Drug Addiction Higher Among Small-Town Residents in British Columbia
The study was built on the knowledge that British Columbia uses fewer prescription medications compared to other provinces and sought to understand where and why variations in use of prescription drugs exist within the province.
“It’s sort of a good news, mixed news, and bad news story,” said Dr. Steve Morgan, lead researcher and author of the study.
“One of the pieces of good news that was actually somewhat surprising [compared to other provinces]…was that for the stuff that matters most (e.g. heart attack and stroke medication) you don’t have big variations,” he said.
The study found significant variations among regions for use of discretionary drugs such as those used to treat depression, with the lowest concentration being found in areas in which there are large populations of Asian immigrants, possibly due to use of alternative medicines that are not logged in the PharmaNet system.

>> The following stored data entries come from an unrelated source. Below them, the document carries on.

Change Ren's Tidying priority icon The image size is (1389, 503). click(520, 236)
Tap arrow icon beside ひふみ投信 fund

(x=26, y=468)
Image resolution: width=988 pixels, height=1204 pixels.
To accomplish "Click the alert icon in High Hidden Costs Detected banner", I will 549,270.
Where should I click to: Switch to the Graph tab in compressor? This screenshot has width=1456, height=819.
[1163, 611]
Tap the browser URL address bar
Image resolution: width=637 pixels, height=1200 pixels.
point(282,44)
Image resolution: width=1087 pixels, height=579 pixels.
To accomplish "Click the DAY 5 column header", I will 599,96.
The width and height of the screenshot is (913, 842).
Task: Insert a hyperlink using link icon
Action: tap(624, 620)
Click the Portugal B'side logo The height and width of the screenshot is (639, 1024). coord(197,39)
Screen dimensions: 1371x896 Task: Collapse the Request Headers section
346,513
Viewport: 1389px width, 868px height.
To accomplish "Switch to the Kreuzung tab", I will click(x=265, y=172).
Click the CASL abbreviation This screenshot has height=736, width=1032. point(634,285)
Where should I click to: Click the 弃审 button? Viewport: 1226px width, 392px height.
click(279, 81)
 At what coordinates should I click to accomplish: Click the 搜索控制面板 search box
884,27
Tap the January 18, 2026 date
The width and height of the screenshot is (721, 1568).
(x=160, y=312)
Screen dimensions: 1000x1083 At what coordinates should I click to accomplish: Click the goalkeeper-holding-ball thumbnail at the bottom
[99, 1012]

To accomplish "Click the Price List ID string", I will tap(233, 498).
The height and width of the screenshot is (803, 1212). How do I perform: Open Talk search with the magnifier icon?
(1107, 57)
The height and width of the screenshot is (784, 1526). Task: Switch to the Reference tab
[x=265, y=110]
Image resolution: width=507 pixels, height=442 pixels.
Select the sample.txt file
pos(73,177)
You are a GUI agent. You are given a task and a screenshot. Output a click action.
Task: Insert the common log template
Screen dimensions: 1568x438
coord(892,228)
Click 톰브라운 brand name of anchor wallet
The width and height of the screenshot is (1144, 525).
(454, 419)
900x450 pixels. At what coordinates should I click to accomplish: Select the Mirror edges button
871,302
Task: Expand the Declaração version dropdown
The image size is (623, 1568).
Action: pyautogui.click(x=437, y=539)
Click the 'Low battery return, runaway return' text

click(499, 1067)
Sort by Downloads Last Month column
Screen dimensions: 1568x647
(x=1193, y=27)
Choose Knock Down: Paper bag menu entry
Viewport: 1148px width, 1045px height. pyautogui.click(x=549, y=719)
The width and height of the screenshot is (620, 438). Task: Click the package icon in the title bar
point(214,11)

Yet more concerning is the finding that prescription sedatives are being used more than necessary throughout British Columbia and that people of working age in rural areas have a higher risk factor of becoming addicted to opioid analgesics such as morphine and oxycodone.
“With respect to [the sedatives], in all regions patients appear to be getting more of these drugs than would be deemed safe and appropriate,” he said, adding that in 2006, patients took these drugs for 100 days within a given year. “At that rate, you can be sure that the patients are now addicted to those treatments.”
There is also a greater than expected use of opioids within rural communities, but Morgan is not concerned about them being abused at the street level.
“If that was true you’d expect more drug use within Vancouver and particularly Downtown Vancouver. We don’t see that,” he said. Instead, Morgan believes that the connection is more innocent, stemming from the fact that workers in smaller British Columbia communities work in industries such as mining or millworking where there is a high risk of personal injury, and become addicted after being prescribed drugs to manage the resulting pain.
“There is a place for these medicines [but] what we want to be cautious of is managing long term use of these drugs,” he said.
“We want to support both the doctor and the patient with a plan to make sure you know that they’re going to be coming off these drugs, that they’re not going to be staying on them.”
To address the issue, Morgan recommended better education for doctors and targeted campaigns not just for senior citizens, but for patients in their 40s and 50s, who are at the highest risk of addiction.